--- Provided records ---

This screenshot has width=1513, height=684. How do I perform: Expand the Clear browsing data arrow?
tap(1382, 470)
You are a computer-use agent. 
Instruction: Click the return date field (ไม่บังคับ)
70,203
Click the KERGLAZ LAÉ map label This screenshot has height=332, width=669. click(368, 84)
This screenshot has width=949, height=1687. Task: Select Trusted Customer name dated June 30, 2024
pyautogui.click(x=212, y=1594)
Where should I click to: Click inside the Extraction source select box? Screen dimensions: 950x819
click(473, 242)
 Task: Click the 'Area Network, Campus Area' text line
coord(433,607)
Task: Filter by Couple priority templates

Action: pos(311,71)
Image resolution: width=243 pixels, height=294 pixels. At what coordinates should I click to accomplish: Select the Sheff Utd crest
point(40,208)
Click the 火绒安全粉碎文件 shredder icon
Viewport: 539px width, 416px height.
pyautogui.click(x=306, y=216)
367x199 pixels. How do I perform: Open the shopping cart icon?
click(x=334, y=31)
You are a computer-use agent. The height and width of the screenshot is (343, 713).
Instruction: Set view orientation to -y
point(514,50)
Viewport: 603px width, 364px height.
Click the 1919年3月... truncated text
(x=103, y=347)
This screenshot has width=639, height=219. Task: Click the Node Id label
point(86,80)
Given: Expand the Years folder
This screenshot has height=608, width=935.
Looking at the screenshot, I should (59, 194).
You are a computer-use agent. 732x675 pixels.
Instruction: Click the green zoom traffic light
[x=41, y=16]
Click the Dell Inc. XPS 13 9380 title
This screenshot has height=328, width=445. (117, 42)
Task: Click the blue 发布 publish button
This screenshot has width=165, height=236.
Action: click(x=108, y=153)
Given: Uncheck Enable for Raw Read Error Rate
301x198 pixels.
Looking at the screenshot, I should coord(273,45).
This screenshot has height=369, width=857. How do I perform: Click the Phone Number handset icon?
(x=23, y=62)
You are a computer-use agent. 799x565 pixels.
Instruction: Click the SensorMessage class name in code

---

§ Work required:
In full and without edits, return the listing.

§ Output of the exercise:
This screenshot has width=1513, height=684. How do I perform: Expand the Clear browsing data arrow?
tap(1382, 470)
You are a computer-use agent. 
Instruction: Click the return date field (ไม่บังคับ)
70,203
Click the KERGLAZ LAÉ map label This screenshot has height=332, width=669. click(368, 84)
This screenshot has width=949, height=1687. Task: Select Trusted Customer name dated June 30, 2024
pyautogui.click(x=212, y=1594)
Where should I click to: Click inside the Extraction source select box? Screen dimensions: 950x819
click(473, 242)
 Task: Click the 'Area Network, Campus Area' text line
coord(433,607)
Task: Filter by Couple priority templates

Action: pos(311,71)
Image resolution: width=243 pixels, height=294 pixels. At what coordinates should I click to accomplish: Select the Sheff Utd crest
point(40,208)
Click the 火绒安全粉碎文件 shredder icon
Viewport: 539px width, 416px height.
pyautogui.click(x=306, y=216)
367x199 pixels. How do I perform: Open the shopping cart icon?
click(x=334, y=31)
You are a computer-use agent. The height and width of the screenshot is (343, 713).
Instruction: Set view orientation to -y
point(514,50)
Viewport: 603px width, 364px height.
Click the 1919年3月... truncated text
(x=103, y=347)
This screenshot has width=639, height=219. Task: Click the Node Id label
point(86,80)
Given: Expand the Years folder
This screenshot has height=608, width=935.
Looking at the screenshot, I should (59, 194).
You are a computer-use agent. 732x675 pixels.
Instruction: Click the green zoom traffic light
[x=41, y=16]
Click the Dell Inc. XPS 13 9380 title
This screenshot has height=328, width=445. (117, 42)
Task: Click the blue 发布 publish button
This screenshot has width=165, height=236.
Action: click(x=108, y=153)
Given: Uncheck Enable for Raw Read Error Rate
301x198 pixels.
Looking at the screenshot, I should coord(273,45).
This screenshot has height=369, width=857. How do I perform: Click the Phone Number handset icon?
(x=23, y=62)
You are a computer-use agent. 799x565 pixels.
Instruction: Click the SensorMessage class name in code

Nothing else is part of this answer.